Issue 8: A future worth planting for

07 Aug 2020

Roger Janus, an organizer with TWC Seattle, offers a hopeful perspective on how organizing may seem insignificant and arduous at times, but can achieve wins over the course of a multi-generational struggle. Meanwhile, tech worker organizing is on fire.

A yellow toaster with a sticker that says Tech Won't Build It

This kitchen appliance refuses to build tech for surveillance and warfare. Photo by Ari Laurel.

The Workers’ Perspective

By Roger Janus

A familiar cycle of my tech career is nearing its turnover: the shift back to work from a long period of unemployment. My work contracts have been short-term, either from the get-go, or ending abruptly due to a sudden lack of project funds. In these unstable cycles, I used to feel like a discarded leaf blowing in the wind, but now I’m closer to a maple tree seed, flitting from season to season to spur new growth where I land.
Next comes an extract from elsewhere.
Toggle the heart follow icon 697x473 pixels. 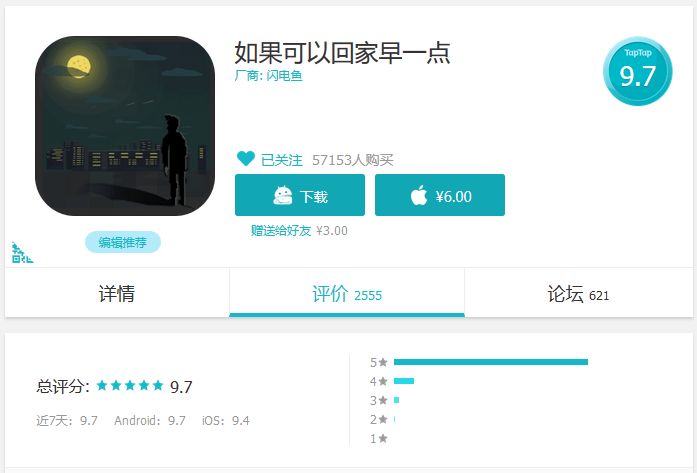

Granted, this cheery coping mindset can’t be chalked up to isolated self-improvement. As part of TWC Seattle’s TVC (Temps, Vendors, and Contractors) working group, we researched, discussed, and made a website that documented the historical context of our precarious work. Our engagement with the emotional impact this era of work has had on our generation, as covered in this essay by Plan C, has been immensely helpful to my mental well-being in the midst of a deeply unwell society.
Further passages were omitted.